#### Data entries:
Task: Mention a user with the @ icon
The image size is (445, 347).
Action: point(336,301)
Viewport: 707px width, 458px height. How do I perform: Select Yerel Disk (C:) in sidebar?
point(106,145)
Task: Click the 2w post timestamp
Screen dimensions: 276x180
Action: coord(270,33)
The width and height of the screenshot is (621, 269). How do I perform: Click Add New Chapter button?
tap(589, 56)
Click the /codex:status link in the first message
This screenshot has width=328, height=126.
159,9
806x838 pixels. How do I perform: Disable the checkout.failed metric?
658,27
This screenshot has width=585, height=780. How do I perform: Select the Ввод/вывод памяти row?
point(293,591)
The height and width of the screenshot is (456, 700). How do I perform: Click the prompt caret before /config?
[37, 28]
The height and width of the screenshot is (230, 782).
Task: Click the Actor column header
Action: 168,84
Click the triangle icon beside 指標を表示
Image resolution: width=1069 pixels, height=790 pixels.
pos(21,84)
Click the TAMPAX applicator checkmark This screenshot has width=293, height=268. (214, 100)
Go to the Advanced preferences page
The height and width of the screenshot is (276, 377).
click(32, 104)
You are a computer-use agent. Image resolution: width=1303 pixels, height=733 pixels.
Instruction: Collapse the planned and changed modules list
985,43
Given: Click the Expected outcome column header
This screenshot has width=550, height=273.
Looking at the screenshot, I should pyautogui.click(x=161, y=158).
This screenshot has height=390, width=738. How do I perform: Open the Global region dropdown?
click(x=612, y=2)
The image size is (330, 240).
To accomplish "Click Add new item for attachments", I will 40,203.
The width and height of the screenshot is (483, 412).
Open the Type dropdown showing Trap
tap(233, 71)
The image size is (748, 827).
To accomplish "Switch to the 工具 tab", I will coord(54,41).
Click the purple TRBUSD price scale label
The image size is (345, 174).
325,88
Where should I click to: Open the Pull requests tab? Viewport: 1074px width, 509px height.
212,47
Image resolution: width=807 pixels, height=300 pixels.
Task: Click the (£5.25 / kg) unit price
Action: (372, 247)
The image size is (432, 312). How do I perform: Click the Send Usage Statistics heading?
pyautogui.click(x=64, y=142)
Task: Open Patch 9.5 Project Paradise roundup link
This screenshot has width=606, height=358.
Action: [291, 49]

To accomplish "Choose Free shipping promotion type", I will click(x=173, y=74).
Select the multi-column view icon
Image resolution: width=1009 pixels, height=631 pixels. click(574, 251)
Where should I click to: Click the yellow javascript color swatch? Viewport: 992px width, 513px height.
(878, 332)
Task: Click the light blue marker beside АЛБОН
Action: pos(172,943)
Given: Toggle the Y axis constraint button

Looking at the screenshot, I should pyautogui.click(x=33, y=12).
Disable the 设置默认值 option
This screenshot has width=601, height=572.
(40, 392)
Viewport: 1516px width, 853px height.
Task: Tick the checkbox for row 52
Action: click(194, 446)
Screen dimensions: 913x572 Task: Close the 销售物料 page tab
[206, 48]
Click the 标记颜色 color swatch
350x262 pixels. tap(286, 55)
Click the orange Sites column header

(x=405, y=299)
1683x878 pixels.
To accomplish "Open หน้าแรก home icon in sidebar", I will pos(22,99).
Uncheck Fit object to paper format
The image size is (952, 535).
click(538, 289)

#### What is being asked:
Please set out every line of the material above as a Markdown table with the columns Row and Line, leaving out blank lines.

#### Result for this task:
| Row | Line |
|---|---|
| 1 | Task: Mention a user with the @ icon |
| 2 | The image size is (445, 347). |
| 3 | Action: point(336,301) |
| 4 | Viewport: 707px width, 458px height. How do I perform: Select Yerel Disk (C:) in sidebar? |
| 5 | point(106,145) |
| 6 | Task: Click the 2w post timestamp |
| 7 | Screen dimensions: 276x180 |
| 8 | Action: coord(270,33) |
| 9 | The width and height of the screenshot is (621, 269). How do I perform: Click Add New Chapter button? |
| 10 | tap(589, 56) |
| 11 | Click the /codex:status link in the first message |
| 12 | This screenshot has width=328, height=126. |
| 13 | 159,9 |
| 14 | 806x838 pixels. How do I perform: Disable the checkout.failed metric? |
| 15 | 658,27 |
| 16 | This screenshot has width=585, height=780. How do I perform: Select the Ввод/вывод памяти row? |
| 17 | point(293,591) |
| 18 | The height and width of the screenshot is (456, 700). How do I perform: Click the prompt caret before /config? |
| 19 | [37, 28] |
| 20 | The height and width of the screenshot is (230, 782). |
| 21 | Task: Click the Actor column header |
| 22 | Action: 168,84 |
| 23 | Click the triangle icon beside 指標を表示 |
| 24 | Image resolution: width=1069 pixels, height=790 pixels. |
| 25 | pos(21,84) |
| 26 | Click the TAMPAX applicator checkmark This screenshot has width=293, height=268. (214, 100) |
| 27 | Go to the Advanced preferences page |
| 28 | The height and width of the screenshot is (276, 377). |
| 29 | click(32, 104) |
| 30 | You are a computer-use agent. Image resolution: width=1303 pixels, height=733 pixels. |
| 31 | Instruction: Collapse the planned and changed modules list |
| 32 | 985,43 |
| 33 | Given: Click the Expected outcome column header |
| 34 | This screenshot has width=550, height=273. |
| 35 | Looking at the screenshot, I should pyautogui.click(x=161, y=158). |
| 36 | This screenshot has height=390, width=738. How do I perform: Open the Global region dropdown? |
| 37 | click(x=612, y=2) |
| 38 | The image size is (330, 240). |
| 39 | To accomplish "Click Add new item for attachments", I will 40,203. |
| 40 | The width and height of the screenshot is (483, 412). |
| 41 | Open the Type dropdown showing Trap |
| 42 | tap(233, 71) |
| 43 | The image size is (748, 827). |
| 44 | To accomplish "Switch to the 工具 tab", I will coord(54,41). |
| 45 | Click the purple TRBUSD price scale label |
| 46 | The image size is (345, 174). |
| 47 | 325,88 |
| 48 | Where should I click to: Open the Pull requests tab? Viewport: 1074px width, 509px height. |
| 49 | 212,47 |
| 50 | Image resolution: width=807 pixels, height=300 pixels. |
| 51 | Task: Click the (£5.25 / kg) unit price |
| 52 | Action: (372, 247) |
| 53 | The image size is (432, 312). How do I perform: Click the Send Usage Statistics heading? |
| 54 | pyautogui.click(x=64, y=142) |
| 55 | Task: Open Patch 9.5 Project Paradise roundup link |
| 56 | This screenshot has width=606, height=358. |
| 57 | Action: [291, 49] |
| 58 | To accomplish "Choose Free shipping promotion type", I will click(x=173, y=74). |
| 59 | Select the multi-column view icon |
| 60 | Image resolution: width=1009 pixels, height=631 pixels. click(574, 251) |
| 61 | Where should I click to: Click the yellow javascript color swatch? Viewport: 992px width, 513px height. |
| 62 | (878, 332) |
| 63 | Task: Click the light blue marker beside АЛБОН |
| 64 | Action: pos(172,943) |
| 65 | Given: Toggle the Y axis constraint button |
| 66 | Looking at the screenshot, I should pyautogui.click(x=33, y=12). |
| 67 | Disable the 设置默认值 option |
| 68 | This screenshot has width=601, height=572. |
| 69 | (40, 392) |
| 70 | Viewport: 1516px width, 853px height. |
| 71 | Task: Tick the checkbox for row 52 |
| 72 | Action: click(194, 446) |
| 73 | Screen dimensions: 913x572 Task: Close the 销售物料 page tab |
| 74 | [206, 48] |
| 75 | Click the 标记颜色 color swatch |
| 76 | 350x262 pixels. tap(286, 55) |
| 77 | Click the orange Sites column header |
| 78 | (x=405, y=299) |
| 79 | 1683x878 pixels. |
| 80 | To accomplish "Open หน้าแรก home icon in sidebar", I will pos(22,99). |
| 81 | Uncheck Fit object to paper format |
| 82 | The image size is (952, 535). |
| 83 | click(538, 289) |